The beating heart of 24/7 back then was a vast floor of young phone operators, most with only high school degrees, save for a small pool of techies who provided “help desk” advice. These young Indians spoke in the best American English, perfected in a class that we filmed, where everyone had to practice enunciating “Peter Piper picked a peck of pickled peppers” — and make it sound like they were from Kansas not Kolkata.
The operations floor was so noisy from hundreds of simultaneous phone conversations that 24/7 installed a white-noise machine to muffle the din, but even then you could still occasionally hear piercing through the cacophony some techie saying to someone in America, the likes of: “What, Ma’am? Your computer is on fire?”
Well, 24/7’s founders — P.V. Kannan and Shanmugam Nagarajan — invited me back last week for an update. Their company is now called [24]7.ai and their shop floor is so quiet that the operators are encouraged to play their own music. The only noise is from the tapping on keyboards, because every query — from customers of U.S. retailers, banks and media companies — is coming in by text messaging from smartphones, tablets, desktops and laptops.
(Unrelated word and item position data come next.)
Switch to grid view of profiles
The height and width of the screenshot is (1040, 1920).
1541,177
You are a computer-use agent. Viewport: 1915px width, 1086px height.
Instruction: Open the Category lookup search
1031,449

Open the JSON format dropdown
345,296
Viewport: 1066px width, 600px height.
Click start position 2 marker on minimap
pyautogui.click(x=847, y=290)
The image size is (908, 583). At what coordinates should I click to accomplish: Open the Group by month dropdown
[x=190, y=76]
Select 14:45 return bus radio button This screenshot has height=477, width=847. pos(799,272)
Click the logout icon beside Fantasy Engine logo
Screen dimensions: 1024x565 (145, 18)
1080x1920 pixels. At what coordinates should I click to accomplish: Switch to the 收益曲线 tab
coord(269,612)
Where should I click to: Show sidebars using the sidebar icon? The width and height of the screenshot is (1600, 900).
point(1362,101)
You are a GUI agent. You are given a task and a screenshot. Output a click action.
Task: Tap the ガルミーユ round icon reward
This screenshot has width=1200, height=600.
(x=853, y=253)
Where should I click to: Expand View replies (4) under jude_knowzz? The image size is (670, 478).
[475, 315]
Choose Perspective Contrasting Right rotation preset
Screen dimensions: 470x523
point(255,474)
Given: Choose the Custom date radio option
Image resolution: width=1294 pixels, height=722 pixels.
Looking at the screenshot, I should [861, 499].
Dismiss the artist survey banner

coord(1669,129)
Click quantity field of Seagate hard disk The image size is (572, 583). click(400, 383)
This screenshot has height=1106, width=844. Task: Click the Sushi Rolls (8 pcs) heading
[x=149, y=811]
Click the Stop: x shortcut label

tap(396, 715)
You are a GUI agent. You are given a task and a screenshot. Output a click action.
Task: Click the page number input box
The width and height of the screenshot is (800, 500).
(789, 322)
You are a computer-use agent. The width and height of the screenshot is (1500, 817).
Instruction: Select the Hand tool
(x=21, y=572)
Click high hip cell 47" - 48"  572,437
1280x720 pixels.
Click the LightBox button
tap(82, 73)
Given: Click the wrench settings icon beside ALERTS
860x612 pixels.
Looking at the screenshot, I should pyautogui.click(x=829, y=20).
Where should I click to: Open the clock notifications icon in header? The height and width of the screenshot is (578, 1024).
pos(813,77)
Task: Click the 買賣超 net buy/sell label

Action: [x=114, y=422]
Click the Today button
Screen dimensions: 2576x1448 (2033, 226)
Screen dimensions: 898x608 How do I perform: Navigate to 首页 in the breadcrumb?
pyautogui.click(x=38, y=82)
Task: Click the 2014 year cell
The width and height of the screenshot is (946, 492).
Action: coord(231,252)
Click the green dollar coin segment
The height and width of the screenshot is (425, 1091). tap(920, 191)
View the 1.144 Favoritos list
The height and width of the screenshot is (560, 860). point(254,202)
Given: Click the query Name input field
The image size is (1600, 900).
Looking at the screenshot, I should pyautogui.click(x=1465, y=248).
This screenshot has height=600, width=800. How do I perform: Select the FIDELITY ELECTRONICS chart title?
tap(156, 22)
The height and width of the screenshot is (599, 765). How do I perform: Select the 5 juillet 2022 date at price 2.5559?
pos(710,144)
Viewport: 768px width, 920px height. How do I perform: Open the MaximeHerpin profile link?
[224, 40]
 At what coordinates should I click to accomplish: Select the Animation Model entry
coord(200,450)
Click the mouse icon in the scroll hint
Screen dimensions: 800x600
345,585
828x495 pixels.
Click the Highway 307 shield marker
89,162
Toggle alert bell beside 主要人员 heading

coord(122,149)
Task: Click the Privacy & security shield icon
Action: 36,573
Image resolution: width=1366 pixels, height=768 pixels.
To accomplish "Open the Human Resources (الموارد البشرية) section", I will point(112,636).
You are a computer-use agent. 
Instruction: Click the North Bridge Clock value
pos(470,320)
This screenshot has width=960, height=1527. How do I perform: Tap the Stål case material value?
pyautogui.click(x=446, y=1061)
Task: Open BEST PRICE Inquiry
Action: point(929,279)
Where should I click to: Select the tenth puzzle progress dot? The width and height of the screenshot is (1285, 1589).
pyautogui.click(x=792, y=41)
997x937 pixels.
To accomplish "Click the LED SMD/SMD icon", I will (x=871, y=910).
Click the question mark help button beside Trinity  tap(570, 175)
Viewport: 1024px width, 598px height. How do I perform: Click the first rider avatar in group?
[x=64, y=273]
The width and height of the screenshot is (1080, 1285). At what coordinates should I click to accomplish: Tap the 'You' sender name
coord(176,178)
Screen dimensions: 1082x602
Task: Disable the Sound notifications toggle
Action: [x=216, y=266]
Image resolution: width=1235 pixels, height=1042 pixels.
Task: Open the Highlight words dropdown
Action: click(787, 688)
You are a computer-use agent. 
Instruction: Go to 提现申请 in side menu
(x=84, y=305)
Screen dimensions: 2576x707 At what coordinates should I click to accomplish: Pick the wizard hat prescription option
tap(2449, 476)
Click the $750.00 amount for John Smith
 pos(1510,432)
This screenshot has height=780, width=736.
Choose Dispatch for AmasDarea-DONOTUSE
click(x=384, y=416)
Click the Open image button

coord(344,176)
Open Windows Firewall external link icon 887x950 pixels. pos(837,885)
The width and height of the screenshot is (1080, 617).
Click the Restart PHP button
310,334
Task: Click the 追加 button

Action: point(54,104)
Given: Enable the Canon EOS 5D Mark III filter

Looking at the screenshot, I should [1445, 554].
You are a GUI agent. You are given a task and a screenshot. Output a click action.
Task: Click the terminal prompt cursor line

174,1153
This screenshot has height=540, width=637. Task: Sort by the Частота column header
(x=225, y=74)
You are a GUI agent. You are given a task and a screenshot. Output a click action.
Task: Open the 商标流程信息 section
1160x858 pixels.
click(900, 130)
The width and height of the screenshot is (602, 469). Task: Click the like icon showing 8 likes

These text queries are usually answered first by a [24]7.ai chatbot, or “virtual agent,” powered by A.I. (artificial intelligence) and only get handed over to a person using H.I. (human intelligence) if the chatbot gets stuck and can’t answer. The transformation of [24]7.ai from perfecting its accents to perfecting its insights illustrates in miniature how A.I. is transforming the whole work landscape.
In a nutshell, the U.S. and Indian middle classes were built on something called the high-wage, middle-skilled job. In an A.I.-driven world, such jobs are becoming extinct. Now there are mostly high-skilled, high-wage jobs and low-skilled, low-wage jobs, and a dwindling number in between.
Virtually all of the [24]7.ai human operators today have college degrees, because they need to be able to text with good grammar in English, understand the interaction between the chatbot and the person calling for service and communicate with expertise and empathy when the chatbot runs out of answers.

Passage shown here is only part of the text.